Nel suo “Economia politica della differenza sessuale”, Lidia Menapace ha proposto una riflessione teorica intorno all’economia della riproduzione, declinata nelle specificità biologica, domestica e sociale, che troppo spesso viene ancora genericamente definita “lavoro di cura”, mentre, osserva puntualmente Lidia, “la cura è il modo senza il quale non si realizza il lavoro stesso”. Non si contano le migliaia di occasioni di dibattito, presentazioni di libri, seminari e incontri di formazione ai quali ha preso parte, viaggiando incessantemente fino a 92 anni, spesso da sola sui treni in orari assurdi, dormendo rarissimamente in hotel perché preferiva le case di chi la invitava, insegnando così a noi, sue allieve:
l’arte politica dell’informalità, della disponibilità curiosa alla condivisione enormemente più umana. La sua personalissima e irripetibile versione di quella che chiamava la “via alcolica al socialismo”
La Resistenza
Attivamente pacifista e nonviolenta ha proposto la scuola politica sotto l’egida di Rosa Luxemburg, figura storica snobbata sia dai partiti a sinistra come da buona parte del femminismo, arrivando a scoprirne le radici proto-ecologiste. “Sono convinta che una nuova strumentazione politica teorica possa muovere non da cattedre, bensì da tavole, non da scranni, bensì da incontri conviviali”, scrive Lidia nell’introduzione di “A furor di Popolo”.
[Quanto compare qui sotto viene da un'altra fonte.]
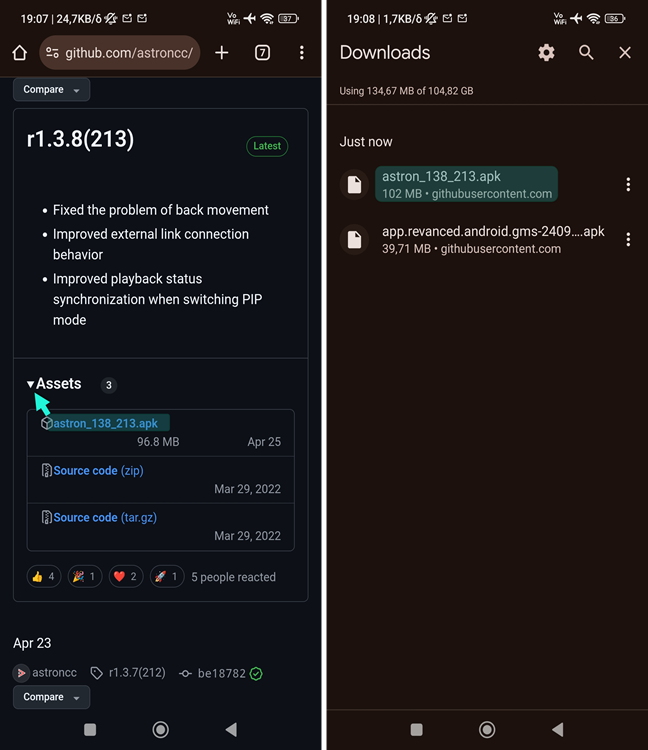648x750 pixels.
Task: Search downloads with magnifier icon
Action: [586, 53]
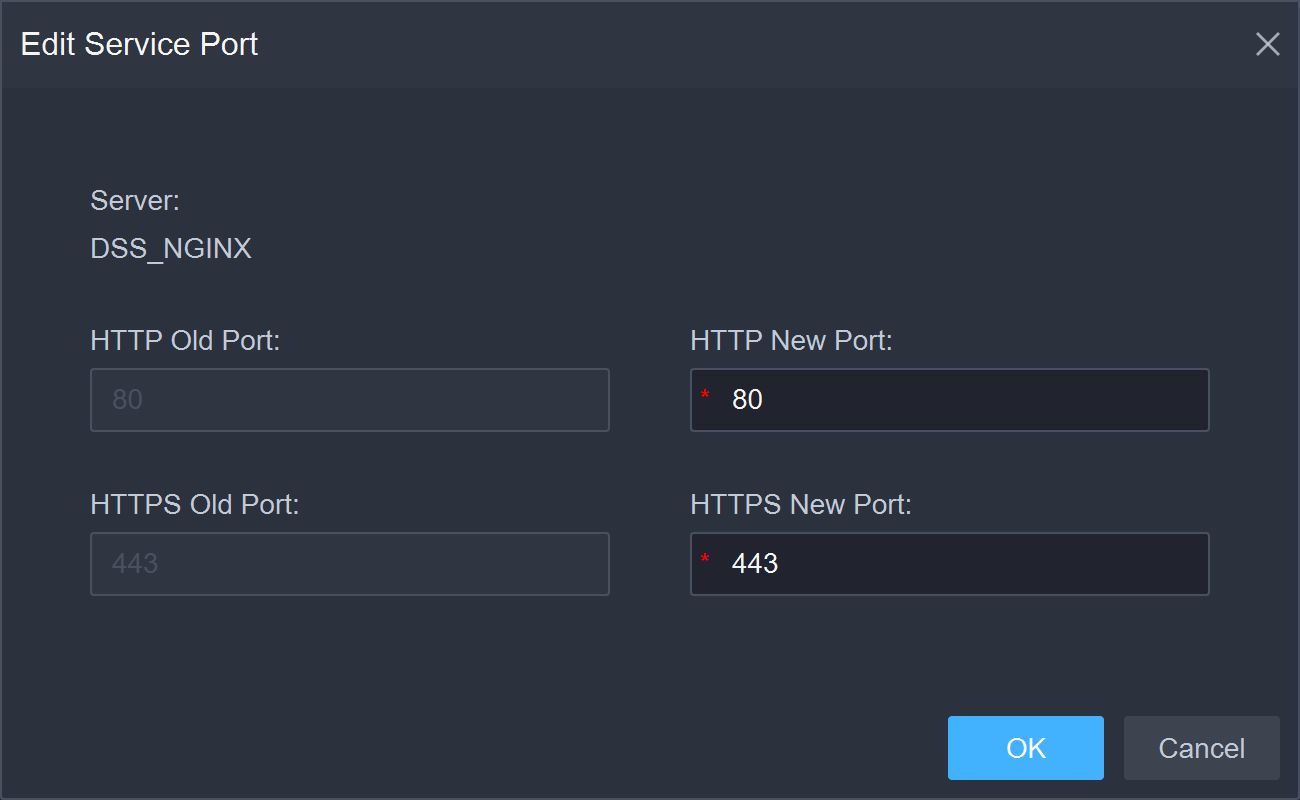This screenshot has width=1300, height=800.
Task: Click the value 80 in HTTP New Port
Action: click(x=747, y=400)
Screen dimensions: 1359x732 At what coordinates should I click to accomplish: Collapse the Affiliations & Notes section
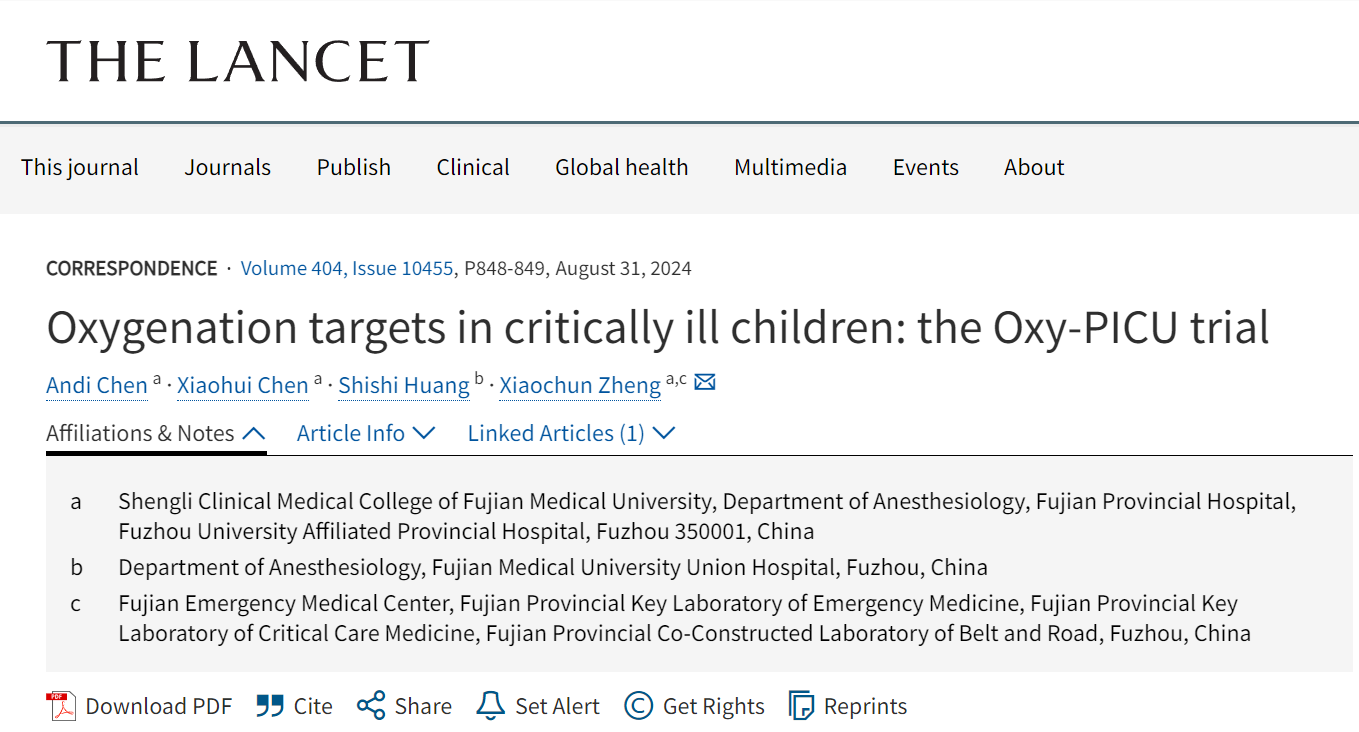point(156,434)
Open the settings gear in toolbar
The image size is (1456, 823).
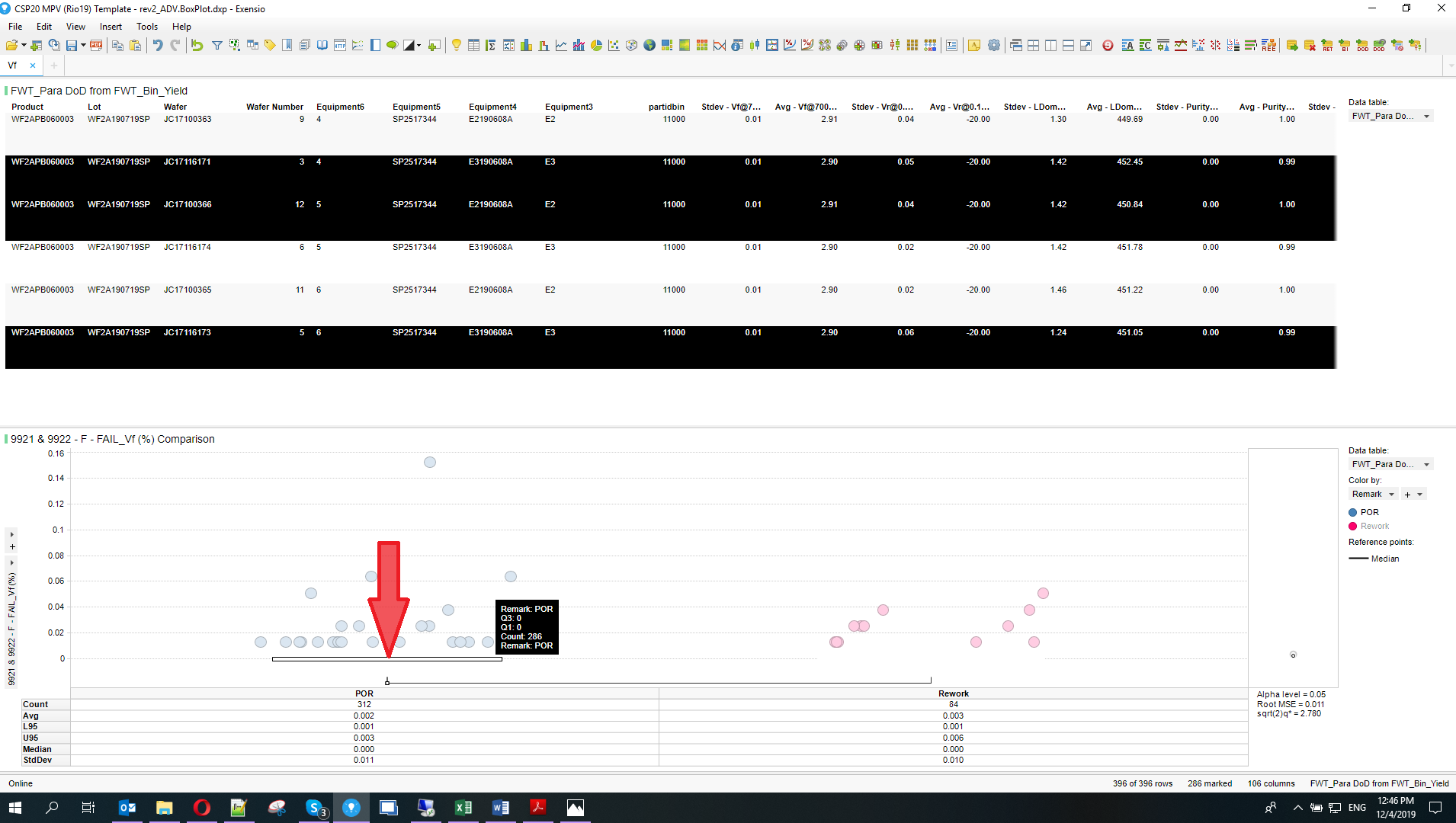coord(994,46)
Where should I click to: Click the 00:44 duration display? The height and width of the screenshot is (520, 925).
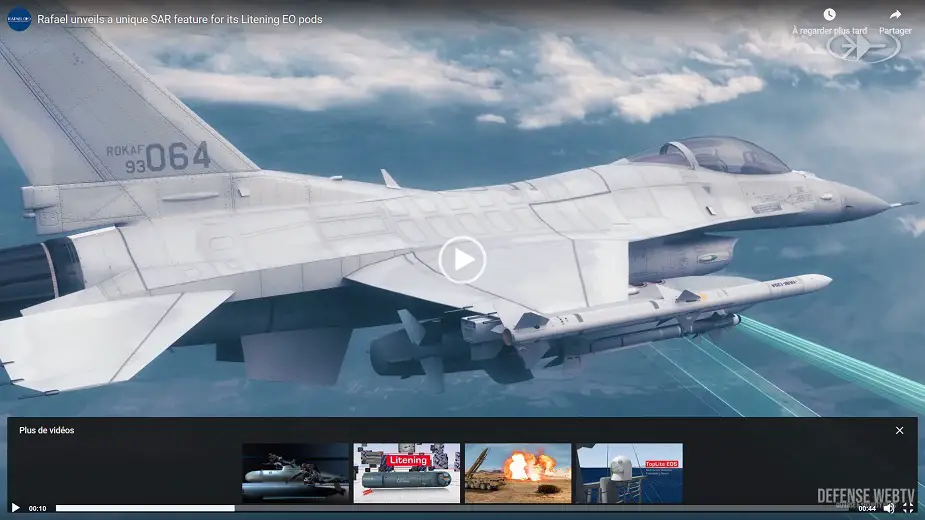867,508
Allo scoccare dei suoi 80 anni mi prese una fissazione causata dall’irrazionale panico che morisse senza che ci fosse un prodotto unitario (i libri c’erano, sì, ma non mi sembravano realmente riassuntivi dei momenti salienti della sua vita eccezionale e del suo pensiero) e sono riuscita a realizzare il docufilm “Ci dichiariamo nipoti politici” nel 2006, nel quale sono racchiusi i passaggi esistenziali, politici e teorici per conoscere questa straordinaria testimone del ‘900: qui raccontò un’altra, totalmente antieroica e poco conosciuta, storia delle donne nella Resistenza. “Essere partigiana è stata una scelta naturale, ma non necessariamente armata”, diceva.
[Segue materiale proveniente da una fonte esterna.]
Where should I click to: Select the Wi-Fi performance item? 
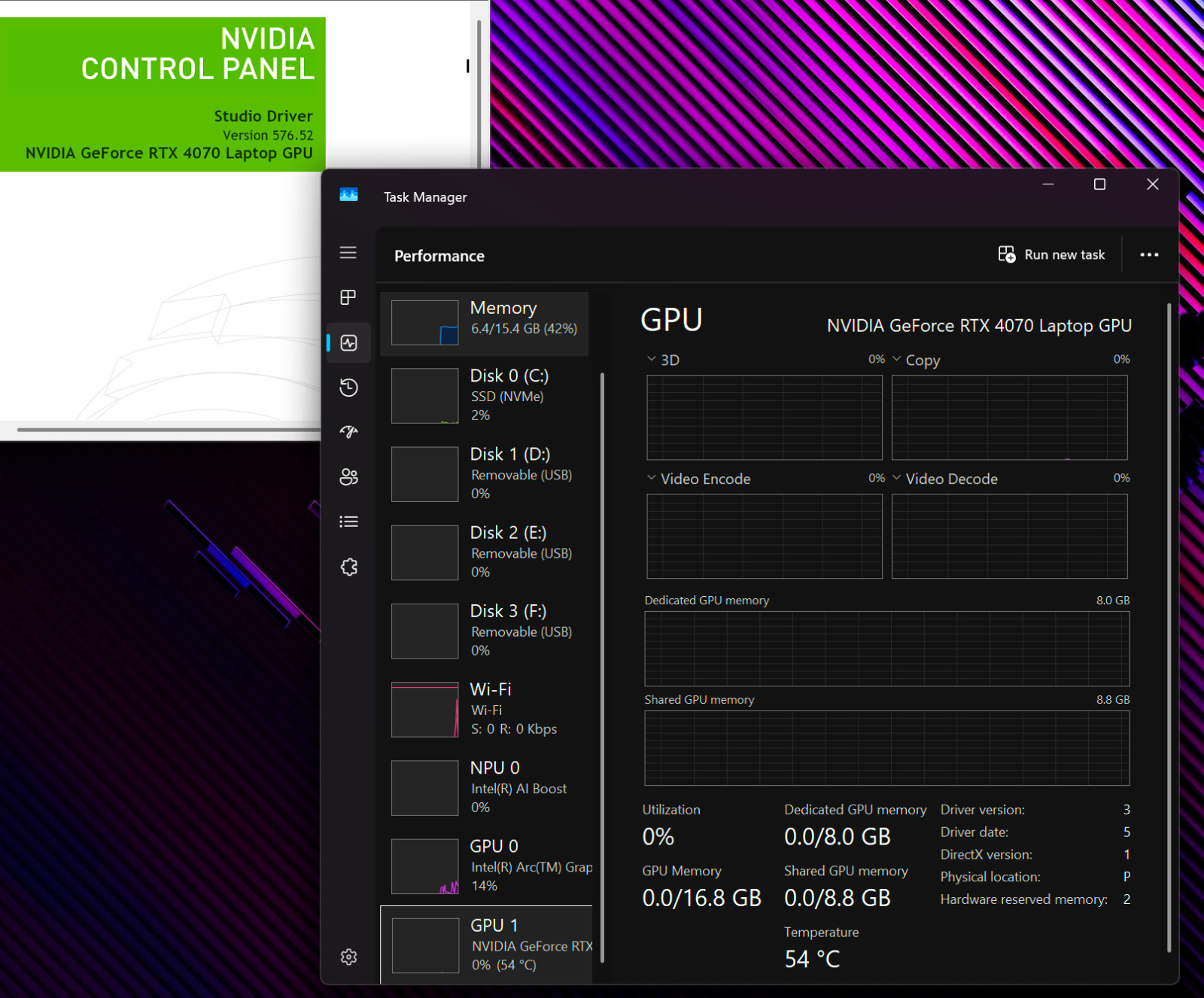coord(486,709)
“Non avrei mai potuto uccidere nessuno, ero così spaventata dalle armi che avevo il terrore di spararmi in un piede. Le donne hanno fatto la Resistenza anche e soprattutto nascondendo i partigiani nelle case e nei fienili, rischiando la vita per questo atto di insubordinazione”
Lidia, alla quale Marea ha dedicato il primo numero del 2021 raccogliendo tutti i suoi articoli per la rivista dal 1995 al 2016, è stata il contrario dell’accademia, della politica paludata e ufficiale. Lei è stata e romane esempio raro e adamantino di laicità: caratteristiche che, anche a sinistra, non l’hanno resa popolare ai vertici ma che l’hanno consegnata alla storia contemporanea come figura indimenticabile per i milioni di persone di ogni età che ha avvicinato nel suo peregrinare instancabile.
“E sì, sono proprio una peripatetica,” diceva sorridendo per prendersi in giro e alleggerire l’atmosfera nelle situazioni ufficiali, spiazzando le eventuali ‘autorità’ presenti. L’essere femminista nel concreto ha significato per lei condividere lo spazio fisico: cum panis, dirsi compagna nella fisicità era per Lidia Menapace la norma, non l’eccezione. Maestra, maieuta, levatrice, non materna ma affiancante, Lidia Menapace ha incarnato, nel piccolo corpo-mente curioso e gentile che solo il Covid è riuscito a spegnere, l’esempio vivente di femminismo inclusivo, irridente del virilismo di destra e di sinistra, e di laicità che si fonda sulla libertà dei corpi di gioire del piacere, tutti i piaceri, nel rispetto reciproco.